Footnotes: a. Romans 10:4 Or end of the law, that everyone who believes may be justified
By God’s grace, we find a description of some of the key characteristics of the Lord, (Exodus 34:6-7):
6The LORD passed before him and proclaimed, “The LORD, the LORD, a God merciful and gracious, slow to anger, and abounding in steadfast love and faithfulness, 7 keeping steadfast love for thousands, forgiving iniquity and transgression and sin.
In Ephesians 4:1-7 (ESV), we see that Paul urges us, as a body of believers, who are united through Jesus, to follow the Lord’s example in our behavior:
Unity in the Body of Christ
1I therefore, a prisoner for the Lord, urge you to walk in a manner worthy of the calling to which you have been called, 2with all humility and gentleness, with patience, bearing with one another in love, 3eager to maintain the unity of the Spirit in the bond of peace. 4There is one body and one Spirit—just as you were called to the one hope that belongs to your call— 5 one Lord, one faith, one baptism, 6 one God and Father of all, who is over all and through all and in all. 7But grace was given to each one of us according to the measure of Christ’s gift.

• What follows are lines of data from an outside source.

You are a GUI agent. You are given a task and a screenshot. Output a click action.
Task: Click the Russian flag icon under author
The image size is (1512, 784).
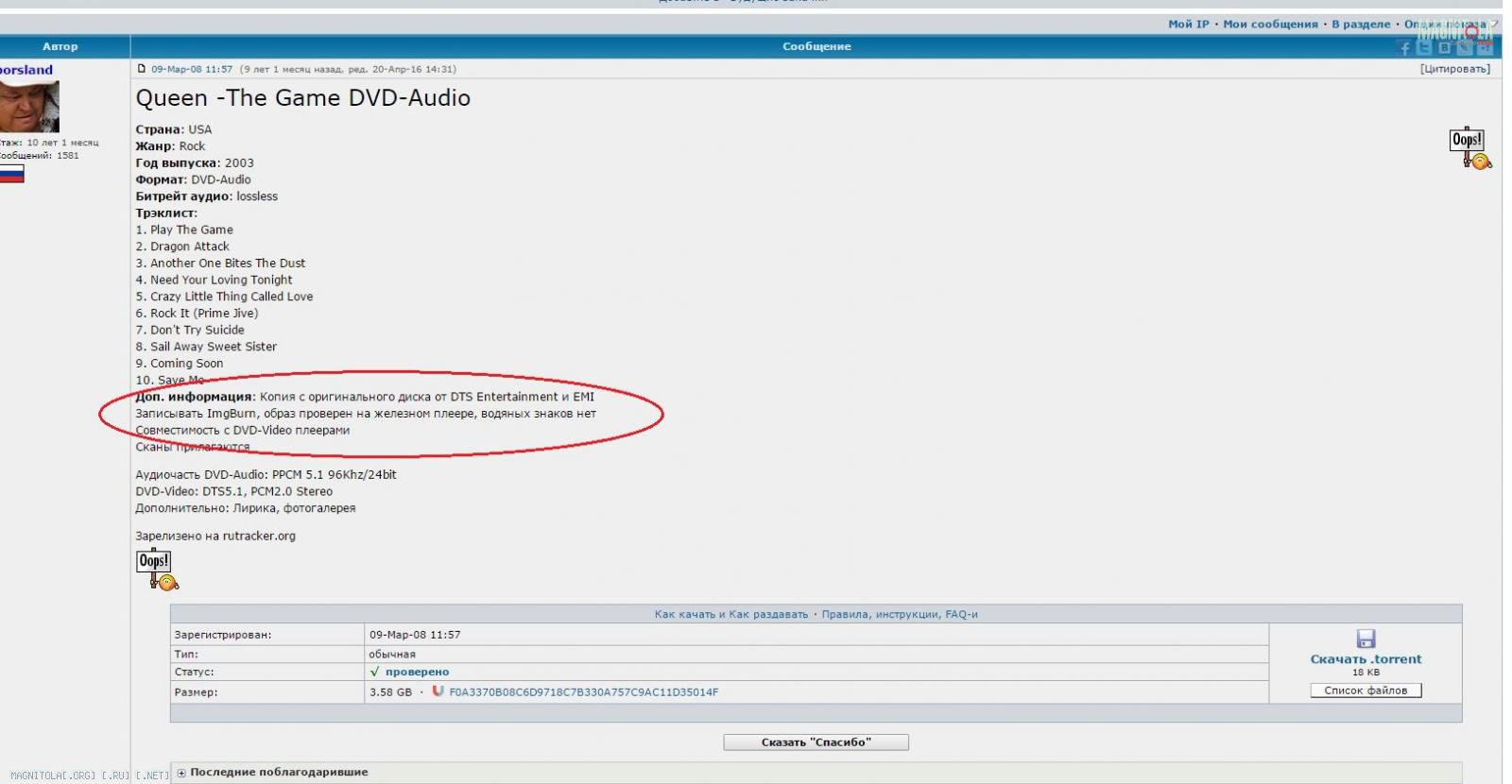11,174
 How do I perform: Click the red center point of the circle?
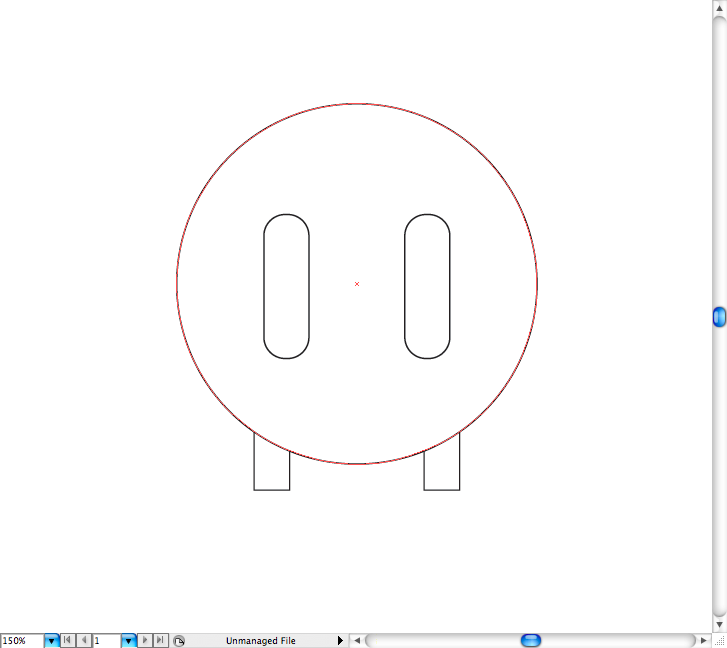[x=357, y=284]
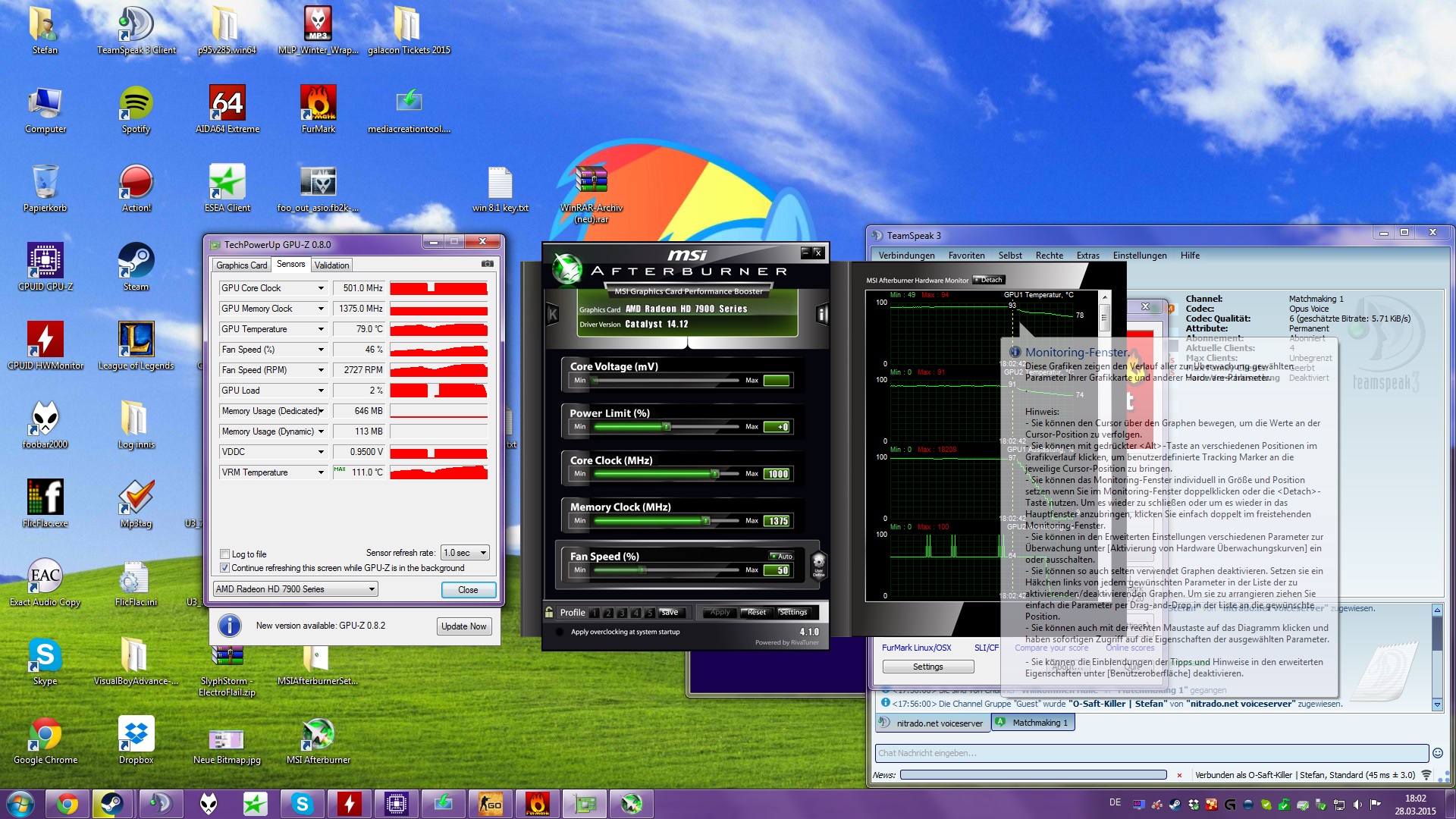Expand the GPU Temperature sensor dropdown arrow
The height and width of the screenshot is (819, 1456).
321,329
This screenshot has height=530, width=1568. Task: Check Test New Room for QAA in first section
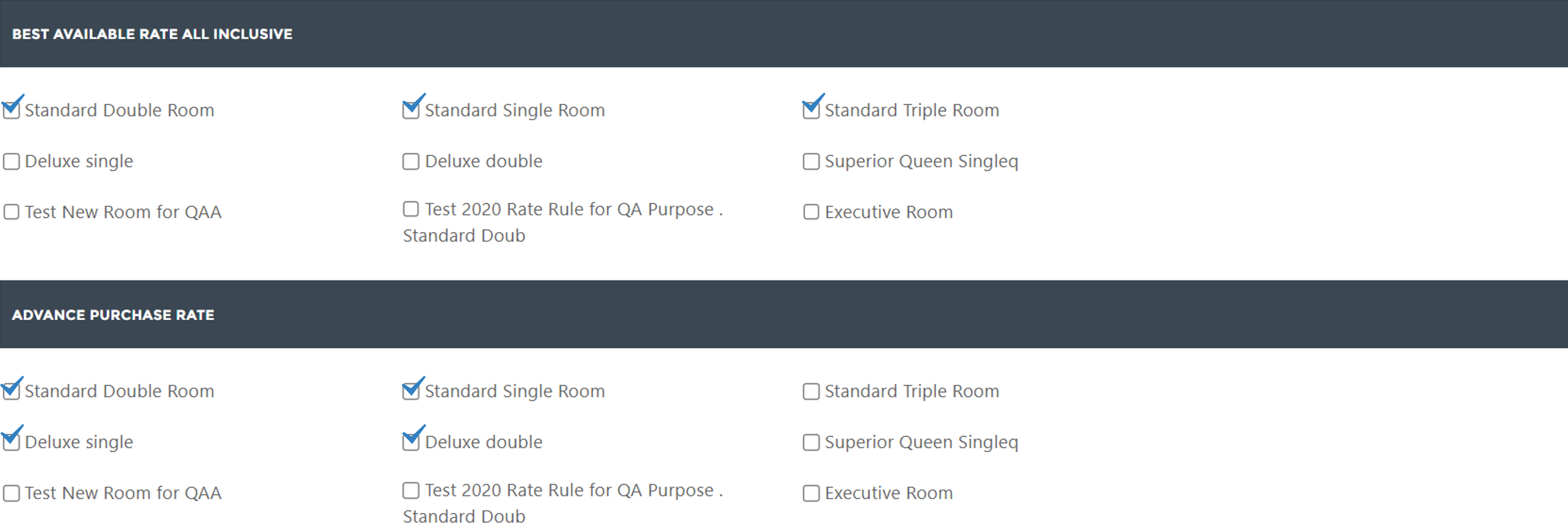pos(11,212)
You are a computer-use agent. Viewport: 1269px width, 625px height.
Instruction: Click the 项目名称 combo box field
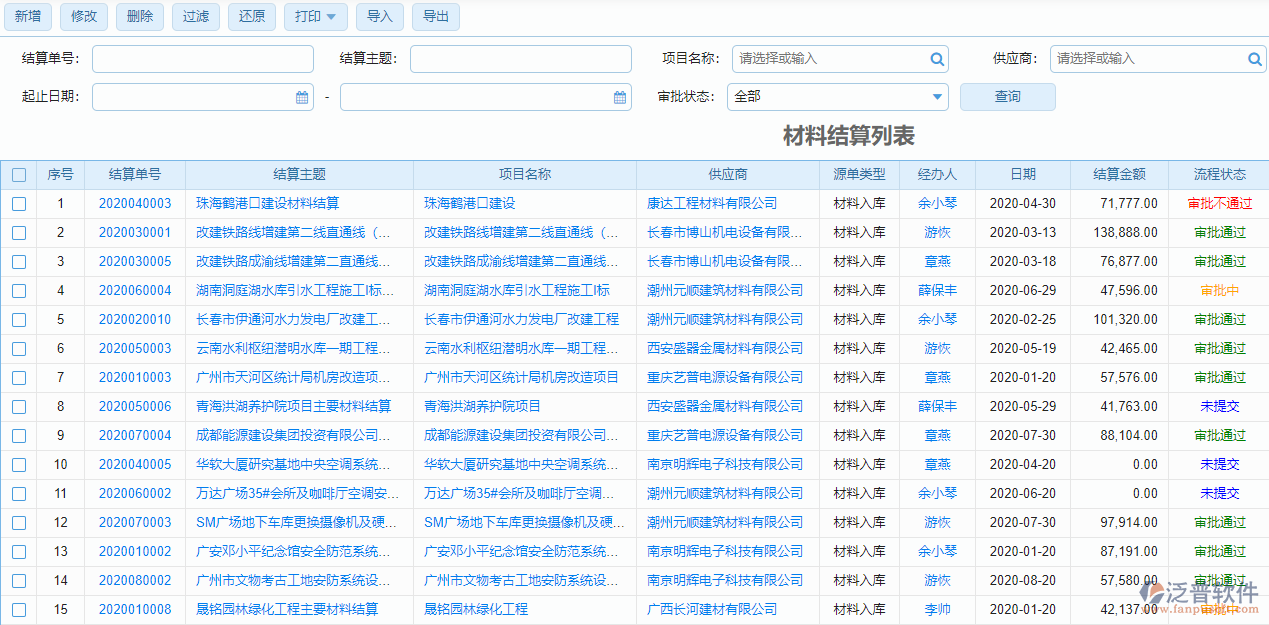(830, 59)
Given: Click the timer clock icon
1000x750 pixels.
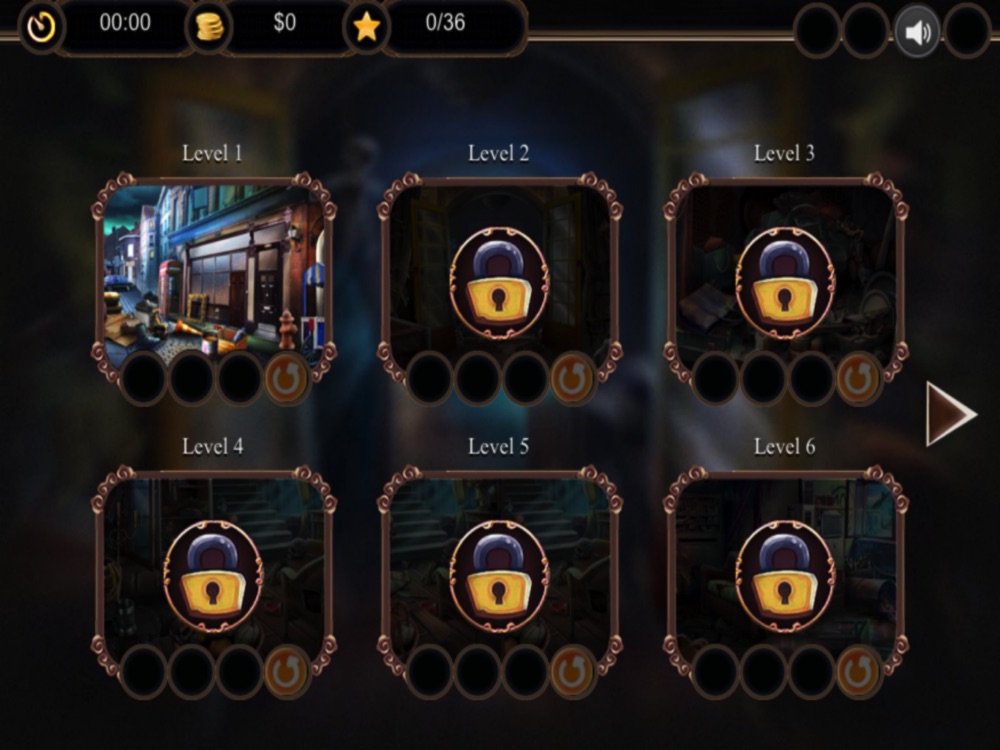Looking at the screenshot, I should click(41, 27).
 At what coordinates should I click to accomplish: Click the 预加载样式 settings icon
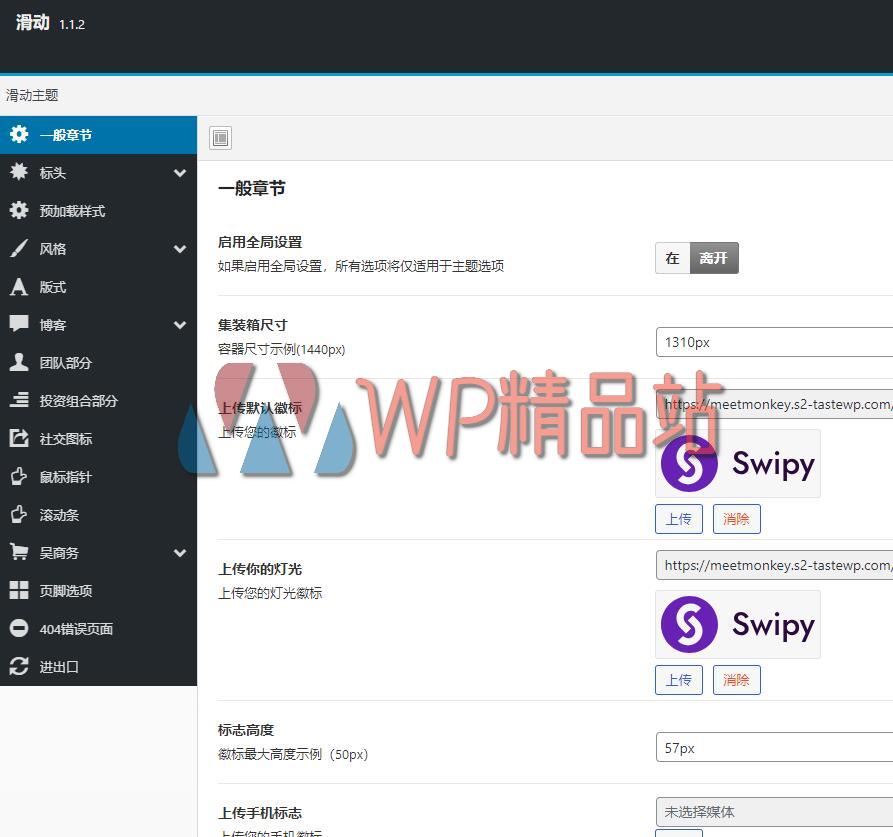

God provides, by way of Jesus, a path to grace before the Lord for all, Jew and Gentile alike, through faith. Under a New Covenant, we are promised a place in heaven, where Jesus is mediator of a purchased by his precious blood, Hebrews 12:18-24 (ESV):
A Kingdom That Cannot Be Shaken
18 For you have not come to what may be touched, a blazing fire and darkness and gloom and a tempest 19 and the sound of a trumpet and a voice whose words made the hearers beg that no further messages be spoken to them. 20 For they could not endure the order that was given, “If even a beast touches the mountain, it shall be stoned.” 21 Indeed, so terrifying was the sight that Moses said, “I tremble with fear.” 22 But you have come to Mount Zion and to the city of the living God, the heavenly Jerusalem, and to innumerable angels in festal gathering, 23 and to the assembly[a] of the firstborn who are enrolled in heaven, and to God, the judge of all, and to the spirits of the righteous made perfect, 24 and to Jesus, the mediator of a new covenant, and to the sprinkled blood that speaks a better word than the blood of Abel.
Footnotes: a. Hebrews 12:23 Or church
Let us pray…
Closing Hymn #240: Marvelous Grace of Our Loving Lord
Benediction – Ephesians 6:2: Grace be with all who love our Lord Jesus Christ with love incorruptible.